[CMake] How to make a ProjectConfig.cmake

Ian Monroe ian at monroe.nu
Thu Dec 30 09:34:42 EST 2010


On Thu, Dec 30, 2010 at 08:08, Michael Hertling <mhertling at online.de> wrote:
> On 12/30/2010 11:33 AM, Ian Monroe wrote:
>> To create my QyotoConfig.cmake I need to know the full path of a
>> library so that I can set a variable like QYOTO_LIBRARY.
>>
>> This is pretty standard requirement right? Its what we're supposed to
>> do in *Config.cmake's?
>
> Yes.
>
>> So anyways, how do I that? The only target property that hasn't
>> returned NOTFOUND is LOCATION, which unhelpfully returns the location
>> of the library in the build directory. I could parse this to get the
>> file name, and then append it to the library install location... but
>> that seems like such a hack. Feels like I'm doing something wrong if I
>> need to use a hack to do something standard.
>
> Usually, I'd have a template QyotoConfig.cmake.in which contains
>
> FIND_LIBRARY(QYOTO_LIBRARY qyoto
>    PATHS @CMAKE_INSTALL_PREFIX@/lib
>    NO_DEFAULT_PATH
> )
>
> and is processed by CONFIGURE_FILE(). If the library is installed with
>
> INSTALL(TARGETS qyoto
>    RUNTIME DESTINATION bin
>    LIBRARY DESTINATION lib
>    ARCHIVE DESTINATION lib
> )
>
> the FIND_LIBRARY() in the resulting QyotoConfig.cmake file will find
> the library right at the installation location but nowhere else, and
> the platform-dependent file names, e.g. libqyoto.so versus qyoto.dll,
> are also handled correctly.
>
>> I looked at install(EXPORT which could work, but it seems to include a
>> lot more information then is needed. I just want to set a variable
>> with the full path to a library.
>
> Nevertheless, the imported-targets approach, i.e. the combination of
> INSTALL(TARGETS ... EXPORT ...) and INSTALL(EXPORT ...) along with an
> appropriately set up config file, is much more powerful and should be
> preferred, IMO; see [1] for more information. BTW, as the export file
> defines the imported targets, its inclusion in the config file should
> possibly be protected in a suitable way to avoid fatal redefinitions.

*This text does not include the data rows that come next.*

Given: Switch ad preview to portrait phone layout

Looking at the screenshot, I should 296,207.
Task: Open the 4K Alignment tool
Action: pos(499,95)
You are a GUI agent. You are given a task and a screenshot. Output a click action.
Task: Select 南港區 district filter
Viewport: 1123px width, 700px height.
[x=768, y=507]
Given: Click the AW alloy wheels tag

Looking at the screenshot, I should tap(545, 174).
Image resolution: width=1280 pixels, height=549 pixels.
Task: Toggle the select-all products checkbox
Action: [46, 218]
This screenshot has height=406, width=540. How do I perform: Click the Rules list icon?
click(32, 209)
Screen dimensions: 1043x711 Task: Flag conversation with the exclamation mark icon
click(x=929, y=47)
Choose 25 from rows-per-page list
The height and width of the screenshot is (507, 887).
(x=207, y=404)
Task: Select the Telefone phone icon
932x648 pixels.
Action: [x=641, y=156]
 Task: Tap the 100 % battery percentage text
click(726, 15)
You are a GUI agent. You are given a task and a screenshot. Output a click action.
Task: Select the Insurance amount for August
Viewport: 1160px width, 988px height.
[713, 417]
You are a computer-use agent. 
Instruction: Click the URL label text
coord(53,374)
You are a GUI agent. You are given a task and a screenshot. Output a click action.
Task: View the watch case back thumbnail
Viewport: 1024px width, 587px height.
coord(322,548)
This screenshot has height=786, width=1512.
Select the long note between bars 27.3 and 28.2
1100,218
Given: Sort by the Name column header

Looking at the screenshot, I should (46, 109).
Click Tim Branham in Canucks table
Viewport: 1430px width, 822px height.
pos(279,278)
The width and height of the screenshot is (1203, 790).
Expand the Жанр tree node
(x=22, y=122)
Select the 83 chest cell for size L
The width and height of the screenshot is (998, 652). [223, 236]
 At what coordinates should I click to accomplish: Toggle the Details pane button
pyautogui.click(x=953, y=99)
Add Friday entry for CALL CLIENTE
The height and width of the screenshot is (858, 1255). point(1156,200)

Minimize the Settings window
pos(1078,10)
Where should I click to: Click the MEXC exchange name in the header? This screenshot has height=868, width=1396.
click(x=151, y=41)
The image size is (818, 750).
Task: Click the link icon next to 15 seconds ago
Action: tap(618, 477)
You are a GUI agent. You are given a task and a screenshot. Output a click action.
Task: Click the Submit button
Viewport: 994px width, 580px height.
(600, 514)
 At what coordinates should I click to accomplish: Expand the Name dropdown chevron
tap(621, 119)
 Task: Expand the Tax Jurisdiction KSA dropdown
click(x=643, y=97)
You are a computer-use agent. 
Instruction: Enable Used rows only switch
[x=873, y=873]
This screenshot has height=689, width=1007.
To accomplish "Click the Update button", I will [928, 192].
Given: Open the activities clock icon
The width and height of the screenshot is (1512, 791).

The context I'm coming from is that I'm developing stuff that is
distributed by Linux distributions. The export file has information
about what the target is dependent on, including full paths. That
feels like a bad thing to me. What was true about dependencies when a
package was being built on a build server might not be true later.

...or maybe its fine? Can someone point me to an example of a package
distributed by linux distros that uses this feature? Would make me
feel better to know that I'm not the first person to use it. :)

I'll probably go with your first solution, but this export feature is
interesting since it looks less cumbersome to use.